Shortly before noon on Tuesday and for a period of almost an hour, a good part of the main websites around the world, such as Amazon, Twitch, New York Times, HBO Max, Hulu, Spotify, Reddit or even EL PAÍS, began to register operational problems. In some cases, these became inaccessible to many users. The reason, one of the secondary links of the system, a company called Fastly, suffered an error in its systems that caused the chain fall of all the companies it serves.
The incident was resolved just an hour later, and panic gave way to humor and memes. But, beyond the anecdote, the event once again revealed the weakness of the configuration of a network of networks on which communications, the economy and the functioning of modern societies are based. Especially at a time when a large percentage of companies – 43% in Spain, according to the INE – make use of teleworking.
“This event highlights the fragility of the system on which the internet is based,” says Igor Unane, technical manager of S21. The key, says this engineer in telecommunications systems, “lies in the concentration of a structure in which” a series of large manufacturers are monopolizing the hegemony. And Jordi Serra, professor at the UOC, completes: “The system is weak because sometimes it depends on a single point in this content cloud”. The key to solving the problem is through distribute game: that a single link cannot cause a general failure. The problem for this: the costs.
There are more than 1.8 billion web pages worldwide, according to data from Internet Live Stats. These pages need the services hosted in the cloud, that is, on expensive external servers distributed all over the planet. This article that you are reading now is hosted in the cloud as well as a large part of the services that millions of people access daily: Gmail, Spotify or WhatsApp, and also the devices we have at home, such as Alexa or Google Home. Six out of ten web sites or services worldwide depend on just three providers: Amazon Web Services, Microsoft Azure, and Google Cloud. And next to these three giants, on a second level, are other firms called content delivery network (CDN, for its acronym in English). The best known are Cloudfare, Akamai and Fastly, the cause of Tuesday’s ruling.

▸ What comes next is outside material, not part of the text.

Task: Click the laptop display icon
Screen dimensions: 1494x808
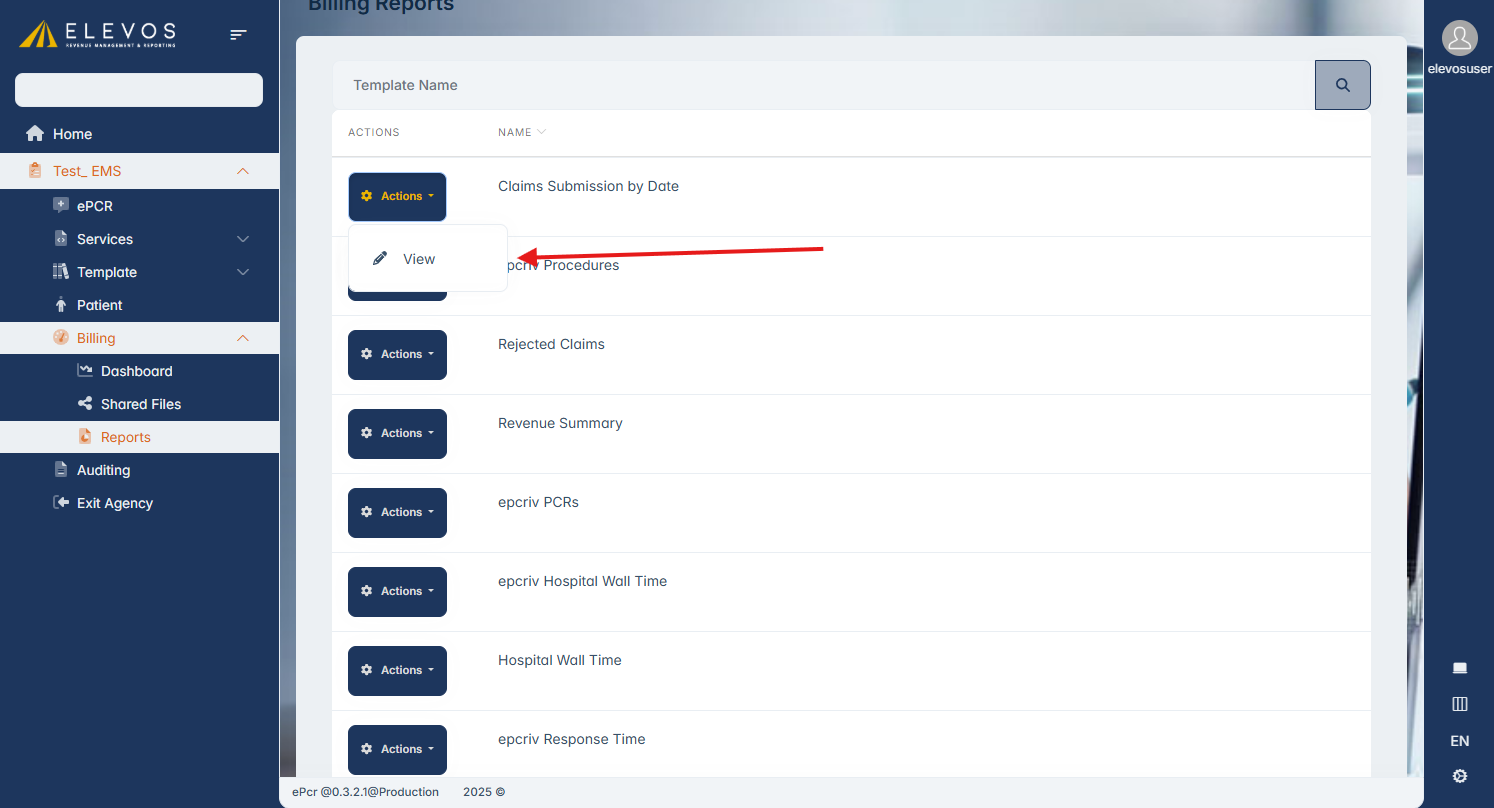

A CDN is basically a network of servers in different data centers around the world that are dedicated to temporarily storing copies of your clients’ pages. The idea is to avoid that the geographical remoteness of a service or its central servers, or high user demand, can cause a page to take time to load or even cause the system to crash.
Fastly published at 11:58 a.m. (Spanish peninsular time) an incident that stated: “We are currently investigating the possible impact on the performance of our CDN services.” At 12:44, the company assured that the problem had been identified and that it was already being fixed. Nine minutes before 3:00 p.m., he concluded the incident. The reasons for the fall have not been entirely clear. The affected company explained on Tuesday that it had “identified a service configuration” that caused “interruptions in the points of sale worldwide”, so it had proceeded to deactivate this configuration. The company quickly ruled out, yes, that there had been a computer attack.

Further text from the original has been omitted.